SET PROBLEM: Convert the entries below into a Markdown table with the columns "Row" and "Line," starting at the first entry and ending at the line that contains "pyautogui.click(x=45, y=155)". Number each row and leave out blank lines.

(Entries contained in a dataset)
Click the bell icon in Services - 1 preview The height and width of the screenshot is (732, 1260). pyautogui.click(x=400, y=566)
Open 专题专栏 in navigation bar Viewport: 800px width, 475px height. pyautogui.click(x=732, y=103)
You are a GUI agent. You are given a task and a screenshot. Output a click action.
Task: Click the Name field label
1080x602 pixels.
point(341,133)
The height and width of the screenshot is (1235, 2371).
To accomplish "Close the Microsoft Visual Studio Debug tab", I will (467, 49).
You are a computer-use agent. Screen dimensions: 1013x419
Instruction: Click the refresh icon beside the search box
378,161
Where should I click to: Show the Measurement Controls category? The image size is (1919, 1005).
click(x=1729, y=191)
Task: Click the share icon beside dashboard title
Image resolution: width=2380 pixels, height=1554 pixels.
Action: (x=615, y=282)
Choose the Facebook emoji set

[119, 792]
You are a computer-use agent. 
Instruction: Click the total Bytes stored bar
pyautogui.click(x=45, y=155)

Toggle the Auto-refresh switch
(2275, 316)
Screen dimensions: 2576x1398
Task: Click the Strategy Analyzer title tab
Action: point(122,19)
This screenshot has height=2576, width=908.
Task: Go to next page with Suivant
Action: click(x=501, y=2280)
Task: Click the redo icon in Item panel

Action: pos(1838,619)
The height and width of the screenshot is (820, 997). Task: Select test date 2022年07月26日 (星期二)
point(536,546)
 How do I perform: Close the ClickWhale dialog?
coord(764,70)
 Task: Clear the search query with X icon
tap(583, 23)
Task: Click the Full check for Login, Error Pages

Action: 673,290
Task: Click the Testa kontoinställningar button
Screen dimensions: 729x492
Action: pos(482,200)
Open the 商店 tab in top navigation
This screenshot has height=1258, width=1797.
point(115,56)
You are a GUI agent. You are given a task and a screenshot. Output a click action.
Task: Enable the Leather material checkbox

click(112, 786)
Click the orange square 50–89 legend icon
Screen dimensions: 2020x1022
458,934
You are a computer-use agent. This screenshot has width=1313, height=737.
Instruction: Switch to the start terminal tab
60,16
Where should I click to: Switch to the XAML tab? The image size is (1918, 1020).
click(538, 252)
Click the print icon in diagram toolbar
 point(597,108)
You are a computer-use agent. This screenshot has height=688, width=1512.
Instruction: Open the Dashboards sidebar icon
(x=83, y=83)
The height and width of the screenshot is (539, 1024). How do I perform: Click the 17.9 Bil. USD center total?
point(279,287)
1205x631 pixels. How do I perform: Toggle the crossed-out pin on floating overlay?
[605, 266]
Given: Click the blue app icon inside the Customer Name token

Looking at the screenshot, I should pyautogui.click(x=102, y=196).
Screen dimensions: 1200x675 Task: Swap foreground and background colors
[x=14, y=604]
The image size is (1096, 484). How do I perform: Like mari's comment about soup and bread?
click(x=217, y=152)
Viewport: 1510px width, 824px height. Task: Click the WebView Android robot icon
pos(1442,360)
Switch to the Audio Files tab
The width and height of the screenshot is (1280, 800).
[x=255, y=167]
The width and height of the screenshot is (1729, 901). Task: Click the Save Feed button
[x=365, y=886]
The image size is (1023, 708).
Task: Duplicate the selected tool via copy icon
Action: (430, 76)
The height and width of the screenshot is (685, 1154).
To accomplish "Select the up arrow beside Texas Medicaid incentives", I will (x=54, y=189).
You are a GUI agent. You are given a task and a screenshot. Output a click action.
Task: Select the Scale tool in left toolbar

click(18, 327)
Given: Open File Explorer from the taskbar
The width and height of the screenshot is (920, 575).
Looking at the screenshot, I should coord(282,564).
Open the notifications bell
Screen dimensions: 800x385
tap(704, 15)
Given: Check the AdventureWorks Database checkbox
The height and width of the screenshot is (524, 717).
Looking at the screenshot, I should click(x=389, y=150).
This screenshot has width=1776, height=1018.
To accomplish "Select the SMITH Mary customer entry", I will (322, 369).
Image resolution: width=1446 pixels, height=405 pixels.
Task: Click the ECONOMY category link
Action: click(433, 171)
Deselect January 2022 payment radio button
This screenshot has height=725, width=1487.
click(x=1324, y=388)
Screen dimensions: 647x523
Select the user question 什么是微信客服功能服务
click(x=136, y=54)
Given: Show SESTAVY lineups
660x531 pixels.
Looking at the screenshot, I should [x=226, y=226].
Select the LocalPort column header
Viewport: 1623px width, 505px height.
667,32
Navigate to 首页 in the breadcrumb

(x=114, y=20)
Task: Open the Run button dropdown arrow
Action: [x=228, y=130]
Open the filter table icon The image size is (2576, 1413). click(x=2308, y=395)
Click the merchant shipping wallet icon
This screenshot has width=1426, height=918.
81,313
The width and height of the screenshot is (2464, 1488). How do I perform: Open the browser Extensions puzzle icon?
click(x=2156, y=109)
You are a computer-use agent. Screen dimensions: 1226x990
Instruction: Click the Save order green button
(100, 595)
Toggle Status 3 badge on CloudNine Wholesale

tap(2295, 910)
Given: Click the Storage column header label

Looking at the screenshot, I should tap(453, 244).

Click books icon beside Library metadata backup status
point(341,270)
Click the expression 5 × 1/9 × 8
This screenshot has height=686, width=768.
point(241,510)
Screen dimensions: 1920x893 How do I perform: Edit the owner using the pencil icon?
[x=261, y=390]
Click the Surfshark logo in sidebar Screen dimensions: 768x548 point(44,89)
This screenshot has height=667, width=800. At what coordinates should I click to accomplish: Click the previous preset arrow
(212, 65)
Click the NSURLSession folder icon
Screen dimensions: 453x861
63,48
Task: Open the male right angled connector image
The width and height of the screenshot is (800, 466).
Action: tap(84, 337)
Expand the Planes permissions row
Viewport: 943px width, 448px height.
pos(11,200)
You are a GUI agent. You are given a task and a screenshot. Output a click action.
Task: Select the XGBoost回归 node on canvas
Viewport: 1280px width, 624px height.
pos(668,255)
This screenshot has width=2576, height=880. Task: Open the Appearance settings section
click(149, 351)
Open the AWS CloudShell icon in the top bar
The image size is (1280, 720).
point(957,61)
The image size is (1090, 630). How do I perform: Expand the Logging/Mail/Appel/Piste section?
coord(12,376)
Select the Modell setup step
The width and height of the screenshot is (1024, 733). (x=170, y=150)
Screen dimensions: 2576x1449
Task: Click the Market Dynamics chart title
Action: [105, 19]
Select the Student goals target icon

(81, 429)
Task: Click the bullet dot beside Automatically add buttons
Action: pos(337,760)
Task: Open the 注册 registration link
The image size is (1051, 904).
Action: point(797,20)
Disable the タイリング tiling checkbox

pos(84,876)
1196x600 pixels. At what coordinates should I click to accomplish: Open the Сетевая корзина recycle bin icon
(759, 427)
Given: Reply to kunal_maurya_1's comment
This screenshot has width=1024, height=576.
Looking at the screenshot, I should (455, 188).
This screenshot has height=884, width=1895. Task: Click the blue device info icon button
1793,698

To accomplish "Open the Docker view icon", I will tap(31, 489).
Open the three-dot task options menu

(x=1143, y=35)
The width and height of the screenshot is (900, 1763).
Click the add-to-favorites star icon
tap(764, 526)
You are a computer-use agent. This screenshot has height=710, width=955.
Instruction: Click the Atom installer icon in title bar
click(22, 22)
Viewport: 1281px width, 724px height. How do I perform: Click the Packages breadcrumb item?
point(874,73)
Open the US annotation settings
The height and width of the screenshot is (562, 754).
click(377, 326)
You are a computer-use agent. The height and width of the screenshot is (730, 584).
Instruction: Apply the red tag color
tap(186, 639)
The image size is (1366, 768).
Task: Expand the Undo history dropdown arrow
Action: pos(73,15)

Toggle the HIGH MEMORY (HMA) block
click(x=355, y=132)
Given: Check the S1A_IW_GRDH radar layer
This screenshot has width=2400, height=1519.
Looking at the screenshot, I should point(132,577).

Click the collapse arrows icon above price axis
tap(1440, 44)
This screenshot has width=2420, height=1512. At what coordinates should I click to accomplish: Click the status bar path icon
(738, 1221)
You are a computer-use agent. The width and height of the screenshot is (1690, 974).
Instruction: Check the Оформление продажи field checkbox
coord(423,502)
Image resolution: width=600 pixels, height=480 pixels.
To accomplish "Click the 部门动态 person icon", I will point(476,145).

EXPECTED OUTPUT:
| Row | Line |
|---|---|
| 1 | Click the bell icon in Services - 1 preview The height and width of the screenshot is (732, 1260). pyautogui.click(x=400, y=566) |
| 2 | Open 专题专栏 in navigation bar Viewport: 800px width, 475px height. pyautogui.click(x=732, y=103) |
| 3 | You are a GUI agent. You are given a task and a screenshot. Output a click action. |
| 4 | Task: Click the Name field label |
| 5 | 1080x602 pixels. |
| 6 | point(341,133) |
| 7 | The height and width of the screenshot is (1235, 2371). |
| 8 | To accomplish "Close the Microsoft Visual Studio Debug tab", I will (467, 49). |
| 9 | You are a computer-use agent. Screen dimensions: 1013x419 |
| 10 | Instruction: Click the refresh icon beside the search box |
| 11 | 378,161 |
| 12 | Where should I click to: Show the Measurement Controls category? The image size is (1919, 1005). |
| 13 | click(x=1729, y=191) |
| 14 | Task: Click the share icon beside dashboard title |
| 15 | Image resolution: width=2380 pixels, height=1554 pixels. |
| 16 | Action: (x=615, y=282) |
| 17 | Choose the Facebook emoji set |
| 18 | [119, 792] |
| 19 | You are a computer-use agent.  |
| 20 | Instruction: Click the total Bytes stored bar |
| 21 | pyautogui.click(x=45, y=155) |